- Born: Olga Mikhailovna Aleksandrova Ольга Михайловна Мартынова July 19, 1900 Saint Petersburg, Russian Empire
- Died: February 18, 1997 (aged 96) Moscow, Russia
- Occupations: Entomologist Palaeoentomologist
- Known for: work on Trichoptera, Neuoptera and Mecoptera
- Spouse: Andrey Vasilyevich Martynov

= Olga M. Martynova =

Soviet paleoentomologist

Olga Mikhailovna Martynova (19 July 1900 – 18 February 1997) was a Russian palaeoentomologist.

== Biography ==
Martynova was born Olga Mikhailovna Aleksandrova in Saint Petersburg on 19 July 1900. At university she became interested in freshwater insects, taking part in a scientific expedition to Karelia where she met her future husband and scientific partner, Professor Andrey Vasilyevich Martynov (1879-1938). Martynova later supplied a personal account of her marriage to Prof Martynov, for Vladimir Ivanov's biography of her husband, recalling that when they first met, Prof Martynov had considered her presence in his laboratory unwelcome, but that he had eventually found her assistance in his work to be indispensable. The couple had one daughter who died in infancy, and a son named Nikolai who became an engineer.

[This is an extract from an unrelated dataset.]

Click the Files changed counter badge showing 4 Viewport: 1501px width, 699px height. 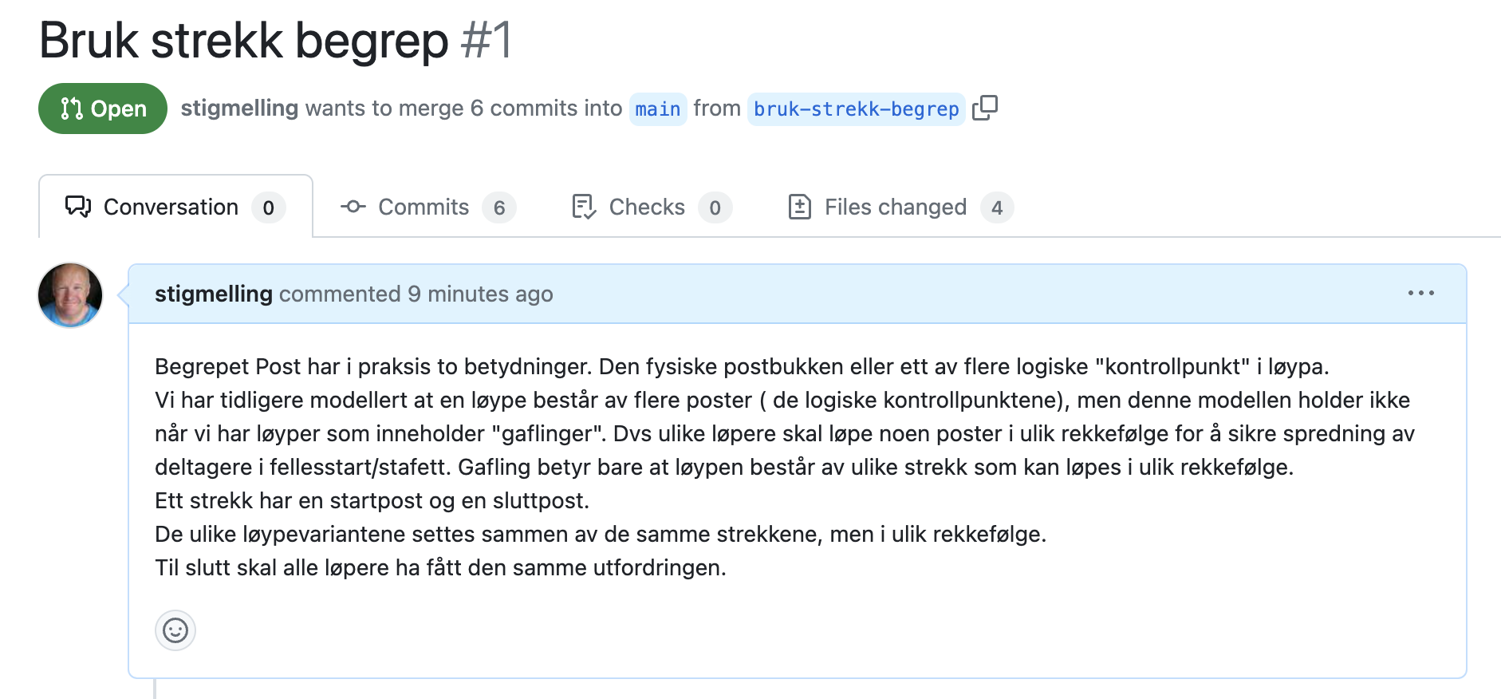[997, 207]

During World War II, Martynova was part of the team responsible for moving the Soviet National Academy of Sciences' insect collection to the copper mines at Kargala for protection, and she helped monitor and protect the collection remaining in the Academy building in Moscow from incendiary bombs during air raids.

After the war, Martynova continued in her studies and was particularly known for work on fossil insects and for curating the Russian State palaeoentomology collections. Martynova had dispensation to travel overseas for work and she attended the International Congress of Entomology at Vienna in 1960, presenting her paper on the camel-necked flies (Raphidioptera) of the Permian and Carboniferous periods.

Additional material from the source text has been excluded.